Addressing misspecification in contextual optimization
Omar Bennouna, Jiawei Zhang, Saurabh Amin, Asuman Ozdaglar
TL;DR
The paper addresses misspecification in contextual optimization by introducing the Consistent Integrated Learning and Optimization (CILO) surrogate. CILO aligns the surrogate with the target downstream loss $\ell_P$ while remaining tractable through a difference-of-convex (DC) structure and smoothing via Moreau envelopes, enabling global optimality for linear predictor classes. The authors prove generalization guarantees and a quantitative link between the surrogate and the true loss, and they provide an algorithmic procedure with a line search over $\beta$ to obtain near-optimal solutions under misspecification. Empirical results on synthetic data show that CILO robustly outperforms SPO$^+$ and SLO when the hypothesis class is misspecified, highlighting its practical impact for reliable decision-making under uncertainty. ${}$
Abstract
We study a linear contextual optimization problem where a decision maker has access to historical data and contextual features to learn a cost prediction model aimed at minimizing decision error.
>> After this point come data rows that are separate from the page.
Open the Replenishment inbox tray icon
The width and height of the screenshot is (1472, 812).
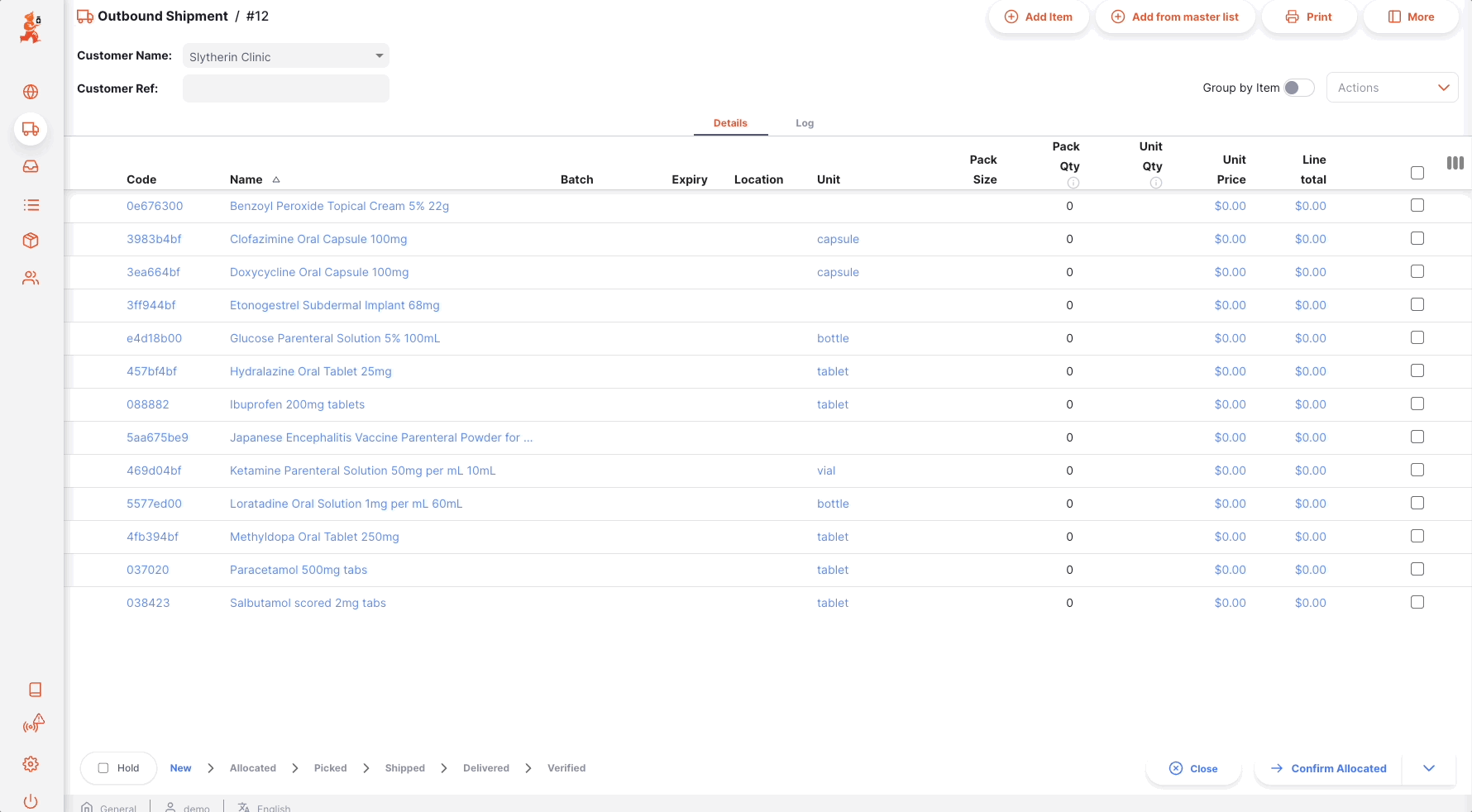point(31,167)
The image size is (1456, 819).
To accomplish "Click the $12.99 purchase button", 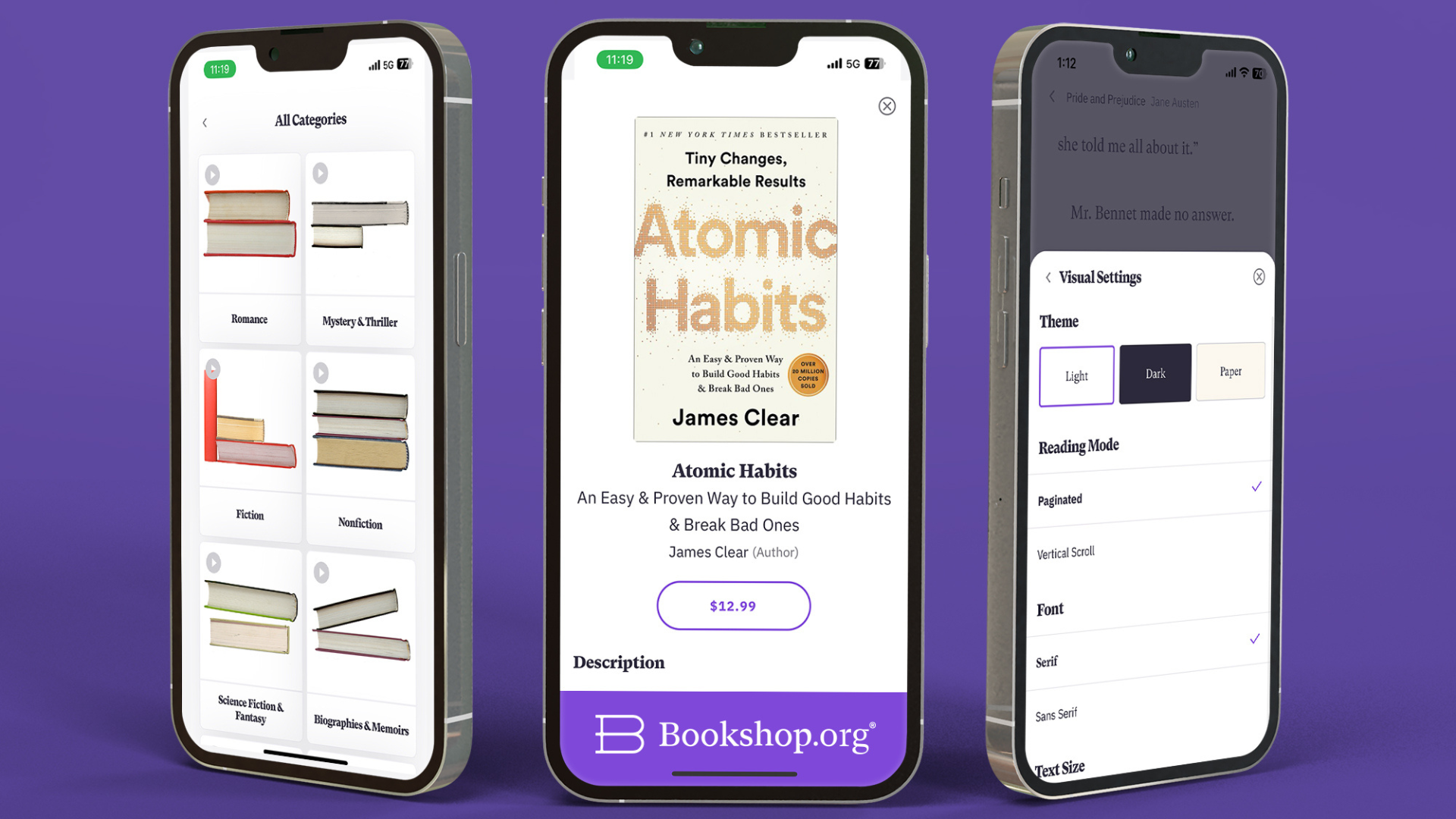I will point(733,605).
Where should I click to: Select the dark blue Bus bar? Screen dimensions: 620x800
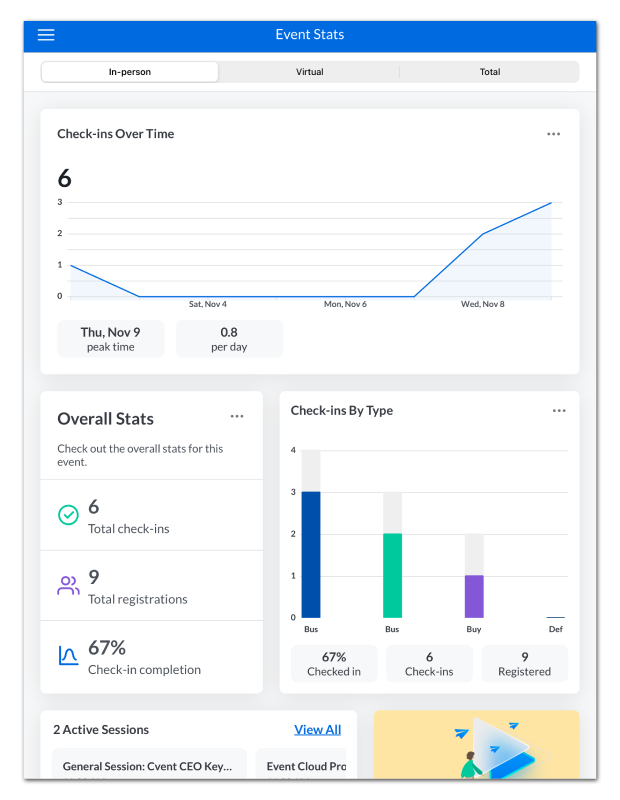(x=311, y=555)
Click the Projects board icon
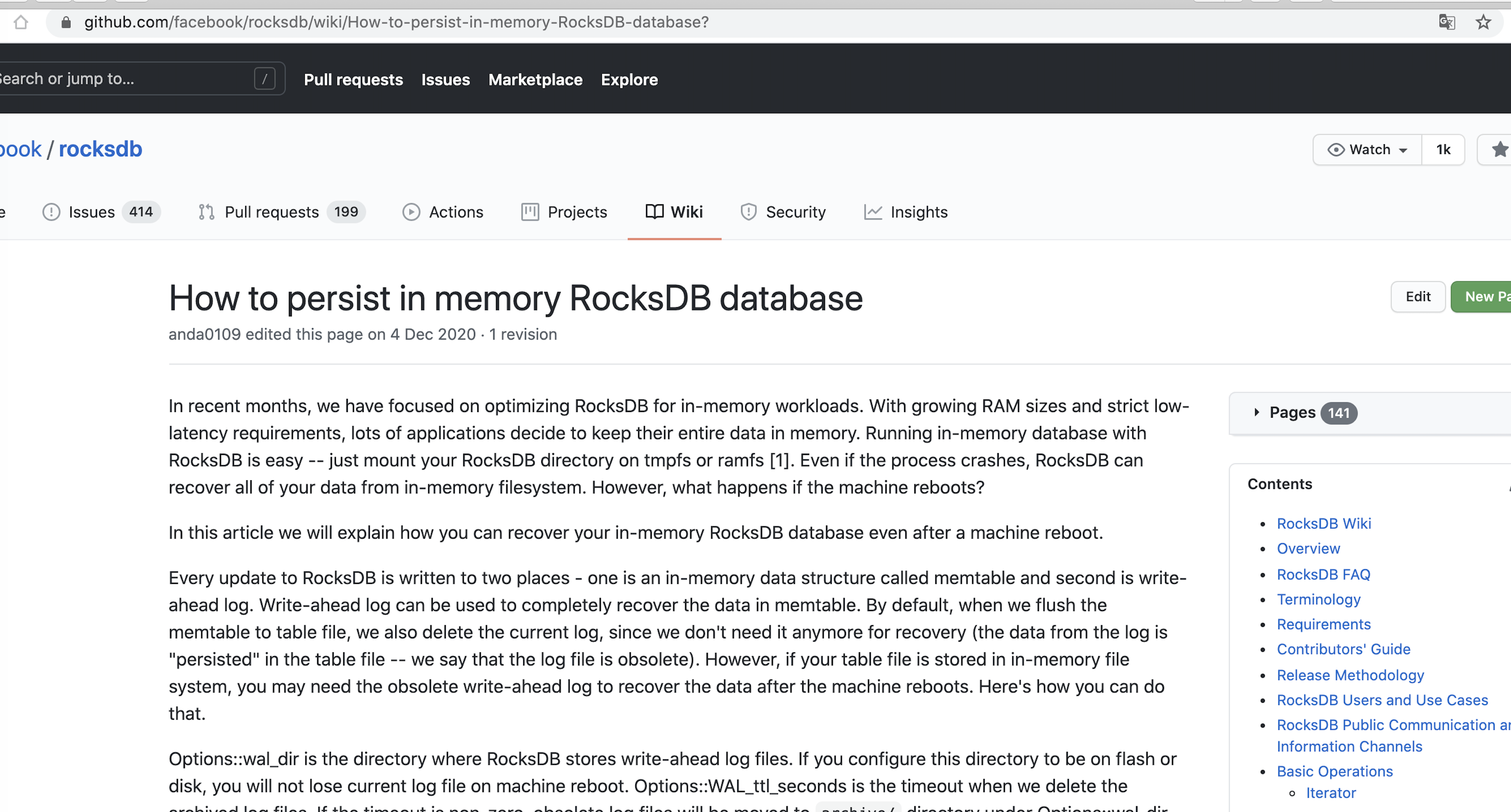This screenshot has height=812, width=1511. (530, 212)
We adopt the predict-then-optimize framework for this analysis. Given that perfect model alignment with reality is often unrealistic in practice, we focus on scenarios where the chosen hypothesis set is misspecified. In this context, it remains unclear whether current contextual optimization approaches can effectively address such model misspecification. In this paper, we present a novel integrated learning and optimization approach designed to tackle model misspecification in contextual optimization. This approach offers theoretical generalizability, tractability, and optimality guarantees, along with strong practical performance. Our method involves minimizing a tractable surrogate loss that aligns with the performance value from cost vector predictions, regardless of whether the model is misspecified, and can be optimized in reasonable time. To our knowledge, no previous work has provided an approach with such guarantees in the context of model misspecification.